Excerpt from article:
The inmates’ attorneys and witnesses also told Karlton during recent hearings that the prolonged solitary confinement of mentally ill inmates frequently aggravates their condition, leading to a downward spiral.

Karlton agreed, ruling that placement of seriously mentally ill inmates in segregated housing causes serious psychological harm, including exacerbation of mental illness, inducement of psychosis and increased risk of suicide.

“He made findings in every area of ongoing constitutional violations,” said Michael Bien, an attorney who represents mentally ill inmates in the long-running class-action lawsuit. “Despite all these years of legal efforts, he found that there needs to be more done.”

Karlton ordered the Department of Corrections and Rehabilitation to develop a plan to keep mentally ill inmates out of segregation units when there is a substantial risk that it will worsen their illness or prompt suicide attempts.

He found that keeping mentally ill inmates in isolation when they have not done anything wrong violates their rights against cruel and unusual punishment. He gave the state 60 days to stop the practice of holding mentally ill inmates in the segregation units simply because there is no room for them in more appropriate housing.

Originally posted on Prison Reform Movement's Weblog:

  • By Don Thompson, Associated Press

A still image from a video showing California prison guards dousing mentally ill inmates repeatedly with pepper spray.
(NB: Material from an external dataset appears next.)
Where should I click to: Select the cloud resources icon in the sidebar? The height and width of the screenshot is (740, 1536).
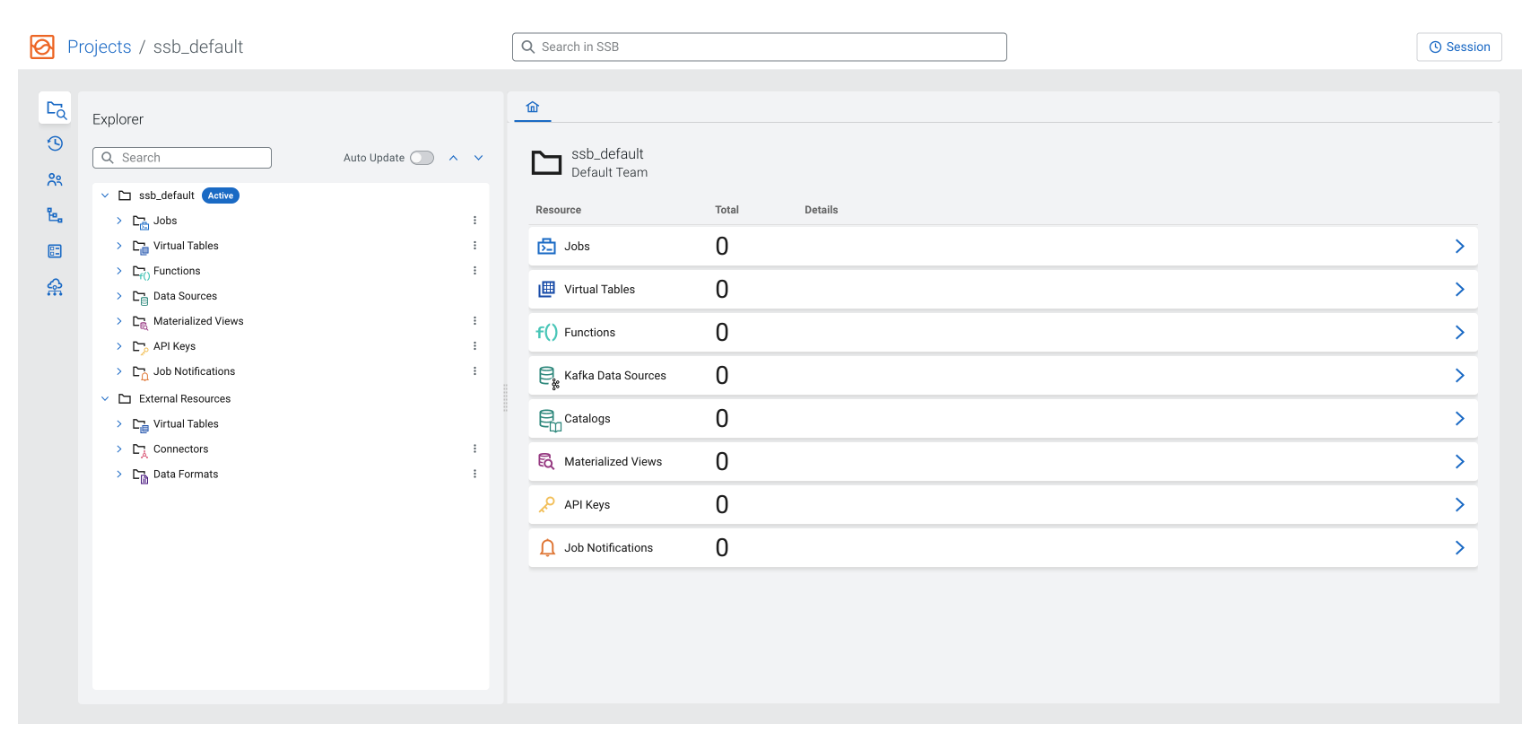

A federal judge ruled Thursday that California’s treatment of mentally ill inmates violates constitutional safeguards against cruel and unusual punishment through excessive use of pepper spray and isolation.

U.S. District Court Judge Lawrence Karlton in Sacramento gave the corrections department time to issue updated policies on the use of both methods but did not ban them.

He offered a range of options on how officials could limit the use of pepper spray and isolation units when dealing with more than 33,000 mentally ill inmates, who account for 28 percent of the 120,000 inmates in California’s major prisons.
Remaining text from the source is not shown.